▸ EXERCISE OBJECTIVE
Your answer must contain only the lines from the one containing "Task: Export CSV for the most recent scan" through the end of the entries below, reproduced character for character.

▸ Stored items
-*-

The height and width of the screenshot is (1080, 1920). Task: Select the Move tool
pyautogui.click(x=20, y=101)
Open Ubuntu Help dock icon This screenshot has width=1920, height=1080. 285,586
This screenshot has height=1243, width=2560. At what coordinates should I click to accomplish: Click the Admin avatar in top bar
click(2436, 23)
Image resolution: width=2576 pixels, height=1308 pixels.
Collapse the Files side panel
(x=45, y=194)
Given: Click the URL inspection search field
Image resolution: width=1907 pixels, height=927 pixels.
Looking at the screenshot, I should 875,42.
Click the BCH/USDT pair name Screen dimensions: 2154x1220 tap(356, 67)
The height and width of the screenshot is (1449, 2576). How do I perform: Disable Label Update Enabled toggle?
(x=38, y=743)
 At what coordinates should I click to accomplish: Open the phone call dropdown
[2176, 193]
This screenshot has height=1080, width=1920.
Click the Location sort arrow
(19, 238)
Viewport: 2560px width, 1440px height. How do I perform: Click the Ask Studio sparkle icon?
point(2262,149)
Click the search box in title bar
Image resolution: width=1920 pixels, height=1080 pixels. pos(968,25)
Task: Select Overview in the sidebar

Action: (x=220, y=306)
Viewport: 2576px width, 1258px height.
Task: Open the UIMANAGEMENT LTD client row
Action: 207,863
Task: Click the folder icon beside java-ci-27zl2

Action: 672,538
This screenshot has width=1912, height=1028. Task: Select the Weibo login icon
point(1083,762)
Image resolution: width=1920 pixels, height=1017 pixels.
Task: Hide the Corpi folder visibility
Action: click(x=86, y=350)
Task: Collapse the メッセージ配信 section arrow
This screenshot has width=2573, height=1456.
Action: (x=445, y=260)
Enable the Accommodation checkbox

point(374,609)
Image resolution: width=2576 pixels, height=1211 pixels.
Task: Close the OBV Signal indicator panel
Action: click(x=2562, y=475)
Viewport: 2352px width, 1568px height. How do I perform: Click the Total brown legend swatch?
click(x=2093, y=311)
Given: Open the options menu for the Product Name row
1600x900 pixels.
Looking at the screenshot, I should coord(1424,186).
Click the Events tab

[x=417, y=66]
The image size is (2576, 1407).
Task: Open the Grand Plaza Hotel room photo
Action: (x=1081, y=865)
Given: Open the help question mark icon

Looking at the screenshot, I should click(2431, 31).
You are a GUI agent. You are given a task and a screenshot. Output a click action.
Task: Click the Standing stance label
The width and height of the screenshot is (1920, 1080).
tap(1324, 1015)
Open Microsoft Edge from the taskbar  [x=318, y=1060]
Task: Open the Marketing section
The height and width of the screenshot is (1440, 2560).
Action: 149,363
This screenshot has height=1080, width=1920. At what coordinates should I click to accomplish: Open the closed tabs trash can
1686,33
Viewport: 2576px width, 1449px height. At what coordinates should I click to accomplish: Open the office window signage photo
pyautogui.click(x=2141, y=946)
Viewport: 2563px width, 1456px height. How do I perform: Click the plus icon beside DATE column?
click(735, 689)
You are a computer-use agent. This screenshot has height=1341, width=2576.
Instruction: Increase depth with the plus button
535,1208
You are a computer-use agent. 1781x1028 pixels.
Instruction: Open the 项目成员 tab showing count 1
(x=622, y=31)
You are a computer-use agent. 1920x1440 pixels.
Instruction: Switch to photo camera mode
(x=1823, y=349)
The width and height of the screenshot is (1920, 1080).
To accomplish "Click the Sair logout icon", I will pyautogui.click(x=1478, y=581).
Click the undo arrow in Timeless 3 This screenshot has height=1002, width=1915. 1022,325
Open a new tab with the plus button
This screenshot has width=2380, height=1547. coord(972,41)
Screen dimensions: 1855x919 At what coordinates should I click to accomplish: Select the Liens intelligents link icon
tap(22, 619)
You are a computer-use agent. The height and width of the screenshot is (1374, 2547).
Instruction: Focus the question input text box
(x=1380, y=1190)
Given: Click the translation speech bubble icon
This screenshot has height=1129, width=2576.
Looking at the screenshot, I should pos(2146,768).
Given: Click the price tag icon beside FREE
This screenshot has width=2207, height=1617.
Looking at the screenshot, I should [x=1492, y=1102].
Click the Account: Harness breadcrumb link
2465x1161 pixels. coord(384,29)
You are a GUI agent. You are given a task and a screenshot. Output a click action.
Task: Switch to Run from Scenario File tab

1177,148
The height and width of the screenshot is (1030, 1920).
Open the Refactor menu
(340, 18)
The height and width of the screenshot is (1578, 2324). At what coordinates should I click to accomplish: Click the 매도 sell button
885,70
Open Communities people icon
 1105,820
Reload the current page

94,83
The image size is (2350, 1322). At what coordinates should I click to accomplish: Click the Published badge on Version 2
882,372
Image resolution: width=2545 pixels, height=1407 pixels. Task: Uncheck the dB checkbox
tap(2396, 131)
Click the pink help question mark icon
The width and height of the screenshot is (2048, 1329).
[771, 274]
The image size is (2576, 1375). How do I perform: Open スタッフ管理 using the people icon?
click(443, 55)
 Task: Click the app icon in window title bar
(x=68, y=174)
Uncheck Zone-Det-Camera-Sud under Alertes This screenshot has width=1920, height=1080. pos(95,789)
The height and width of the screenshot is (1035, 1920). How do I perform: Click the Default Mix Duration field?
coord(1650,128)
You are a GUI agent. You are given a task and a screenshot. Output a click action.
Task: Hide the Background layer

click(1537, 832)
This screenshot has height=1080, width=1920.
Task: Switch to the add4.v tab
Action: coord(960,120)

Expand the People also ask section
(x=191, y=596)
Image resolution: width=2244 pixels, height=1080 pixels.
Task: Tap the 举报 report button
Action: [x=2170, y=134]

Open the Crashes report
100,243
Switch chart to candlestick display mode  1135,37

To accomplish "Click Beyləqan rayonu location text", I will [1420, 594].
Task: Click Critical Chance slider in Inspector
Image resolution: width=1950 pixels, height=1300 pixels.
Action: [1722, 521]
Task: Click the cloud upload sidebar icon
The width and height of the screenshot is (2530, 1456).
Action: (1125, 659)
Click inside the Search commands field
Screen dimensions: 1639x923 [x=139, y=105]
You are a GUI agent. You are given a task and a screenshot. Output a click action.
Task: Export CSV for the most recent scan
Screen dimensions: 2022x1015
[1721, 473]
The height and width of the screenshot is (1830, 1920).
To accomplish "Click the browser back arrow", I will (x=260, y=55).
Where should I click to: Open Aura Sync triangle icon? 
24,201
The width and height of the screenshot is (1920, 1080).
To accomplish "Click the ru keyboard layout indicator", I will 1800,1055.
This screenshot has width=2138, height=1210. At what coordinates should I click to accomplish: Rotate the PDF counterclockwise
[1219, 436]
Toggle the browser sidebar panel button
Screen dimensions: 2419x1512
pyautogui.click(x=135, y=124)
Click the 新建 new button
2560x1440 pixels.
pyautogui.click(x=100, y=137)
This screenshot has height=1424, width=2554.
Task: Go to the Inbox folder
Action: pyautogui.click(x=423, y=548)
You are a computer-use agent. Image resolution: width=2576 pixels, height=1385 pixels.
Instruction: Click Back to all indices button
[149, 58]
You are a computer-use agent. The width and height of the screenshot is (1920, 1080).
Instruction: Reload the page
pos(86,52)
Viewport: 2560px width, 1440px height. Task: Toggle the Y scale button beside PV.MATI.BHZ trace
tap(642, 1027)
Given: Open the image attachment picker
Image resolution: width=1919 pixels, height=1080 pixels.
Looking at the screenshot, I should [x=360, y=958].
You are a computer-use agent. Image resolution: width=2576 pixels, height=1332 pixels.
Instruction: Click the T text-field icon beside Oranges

-*-

▸ YOUR RESPONSE
Task: Export CSV for the most recent scan
Screen dimensions: 2022x1015
[1721, 473]
The height and width of the screenshot is (1830, 1920).
To accomplish "Click the browser back arrow", I will (x=260, y=55).
Where should I click to: Open Aura Sync triangle icon? 
24,201
The width and height of the screenshot is (1920, 1080).
To accomplish "Click the ru keyboard layout indicator", I will 1800,1055.
This screenshot has width=2138, height=1210. At what coordinates should I click to accomplish: Rotate the PDF counterclockwise
[1219, 436]
Toggle the browser sidebar panel button
Screen dimensions: 2419x1512
pyautogui.click(x=135, y=124)
Click the 新建 new button
2560x1440 pixels.
pyautogui.click(x=100, y=137)
This screenshot has height=1424, width=2554.
Task: Go to the Inbox folder
Action: pyautogui.click(x=423, y=548)
You are a computer-use agent. Image resolution: width=2576 pixels, height=1385 pixels.
Instruction: Click Back to all indices button
[149, 58]
You are a computer-use agent. The width and height of the screenshot is (1920, 1080).
Instruction: Reload the page
pos(86,52)
Viewport: 2560px width, 1440px height. Task: Toggle the Y scale button beside PV.MATI.BHZ trace
tap(642, 1027)
Given: Open the image attachment picker
Image resolution: width=1919 pixels, height=1080 pixels.
Looking at the screenshot, I should [x=360, y=958].
You are a computer-use agent. Image resolution: width=2576 pixels, height=1332 pixels.
Instruction: Click the T text-field icon beside Oranges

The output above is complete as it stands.